Em contato com uma solução de água e sal, o bioativo acelera a produção da ASV, processo de cerca de 1 hora. O resultado é uma substância com bom teor de hipoclorito de sódio (cloro) e que age da mesma forma que um alvejante comprado em supermercados.

“Criamos a ASV com o objetivo reduzir o grande gasto energético, criar práticas mais sustentáveis e influenciar os jovens da nossa escola a ter ações simples e acessíveis”, explica Lara.

“A ASV não desbota porque a água sanitária convencional tem alta concentração de hidróxidos que reagem com a anilina, um componente importante do corante das nossas roupas. A nossa tem hidróxidos, mas em concentração bem inferior”, confirma Júlia.

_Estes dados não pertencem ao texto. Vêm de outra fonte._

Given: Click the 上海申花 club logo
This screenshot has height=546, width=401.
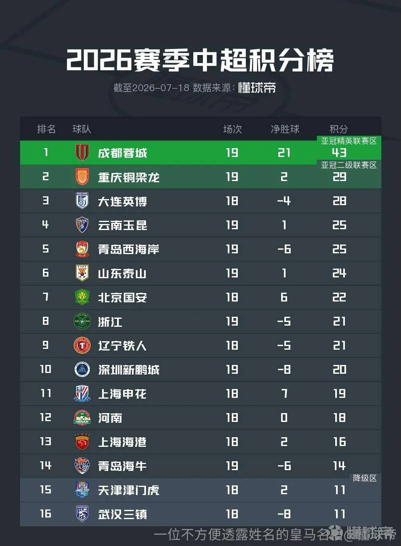Looking at the screenshot, I should 82,393.
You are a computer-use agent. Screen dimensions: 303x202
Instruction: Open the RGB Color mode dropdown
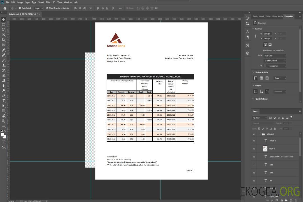pyautogui.click(x=275, y=56)
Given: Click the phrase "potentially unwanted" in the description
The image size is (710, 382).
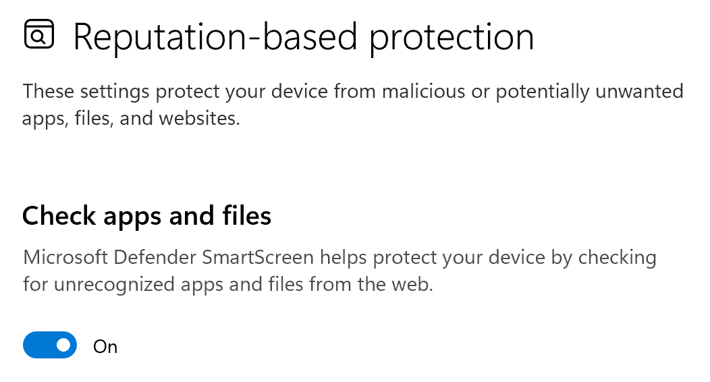Looking at the screenshot, I should point(586,91).
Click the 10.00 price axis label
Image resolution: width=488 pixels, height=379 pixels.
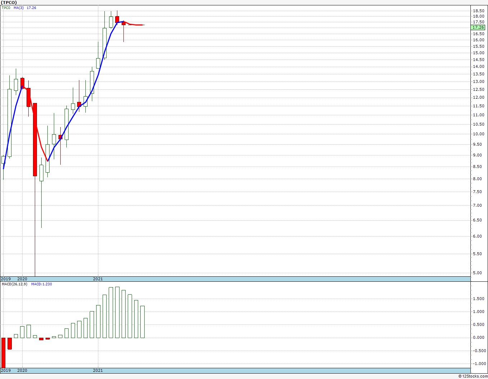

O próximo passo da pesquisa é manter as propriedades do produto, mas transformando-o em gel. Em pesquisa com 120 pessoas da escola, as alunas encontraram alta adesão à ASV, e 80% dos respondentes afirmaram que se disporiam a fazer o material em casa. 

Semana Tecnológica

Com o tema “Juventudes que inovam, Brasil que avança”, a feira em Brasília buscou divulgar a Educação Profissional e Tecnológica (EPT) e reconhecer seu crescimento por meio da integração de estudantes e profissionais, compartilhamento de projetos e pesquisas desenvolvidas pelas instituições.

Nos corredores, foi possível conhecer iniciativas sobre robótica, gastronomia, foguetes, jogos e exposições interativas, inteligência artificial, aplicativos, tecnologias inclusivas e sustentabilidade.

Foto com 10 pessoas com crachás, sendo seis alunos e quatro professores, posando para foto em frente a estande de feira científica representando o Estado do Ceará. Os alunos usam blusas verdes do evento.
Legenda: Escolas representantes do Estado na mostra são vinculadas à Secretaria da Educação do Ceará.
Foto: Nícolas Paulino

Para o ministro da Educação, Camilo Santana, a mostra revela o que há de “mais moderno” e “a força e a pujança das nossas instituições”. Ele reforçou que o Governo Federal tem como uma das principais estratégias ampliar as matrículas de ensino técnico e profissionalizante no Brasil, concomitante com o Ensino Médio.

Atualmente, há 104 novos Institutos Federais em instalação, e 46 deles estão previstos para iniciar as atividades já em 2026. No Ceará, haverá dois novos campi do IFCE em Fortaleza e mais quatro nas cidades de Cascavel, Mauriti, Campos Sales e Lavras da Mangabeira.

*O repórter viajou a Brasília a convite do MEC.